Shunned by politicians who support a different vice president for his running mate, presidential candidate Leni Robredo, Sen. Kiko Pangilinan got the backing of a group of small town farmers who raised his hand before 220,000 people at a campaign rally in Pampanga province on April 9.
Pangilinan, who is running on a platform of food security and uplifting the farm sector, was in tears and video clips of that moment on stage went viral, illustrating the power of endorsements from ordinary people, analysts said.
"Election campaigns are not only about machines. This is also about the story, the symbol," said Cleve Arguelles, who teaches political science at De La Salle University. If this resonates with voters, then it could be a "big boost" for Pangilinan's VP bid, he told reportr.

▸ **GIVEN MATERIAL**:
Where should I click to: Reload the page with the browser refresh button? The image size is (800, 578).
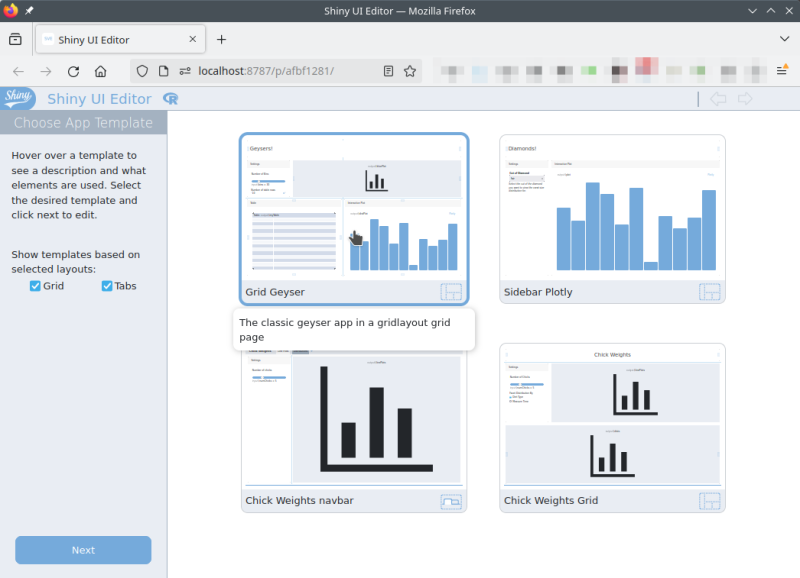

▸ **ASSIGNED TASK**:
Edit the passage about Pangilinan's campaign. Begin at the words "Shunned by politicians", stop after "he told reportr.", and replace "farmers" with "growers".

▸ **TASK OUTPUT**:
Shunned by politicians who support a different vice president for his running mate, presidential candidate Leni Robredo, Sen. Kiko Pangilinan got the backing of a group of small town growers who raised his hand before 220,000 people at a campaign rally in Pampanga province on April 9.
Pangilinan, who is running on a platform of food security and uplifting the farm sector, was in tears and video clips of that moment on stage went viral, illustrating the power of endorsements from ordinary people, analysts said.
"Election campaigns are not only about machines. This is also about the story, the symbol," said Cleve Arguelles, who teaches political science at De La Salle University. If this resonates with voters, then it could be a "big boost" for Pangilinan's VP bid, he told reportr.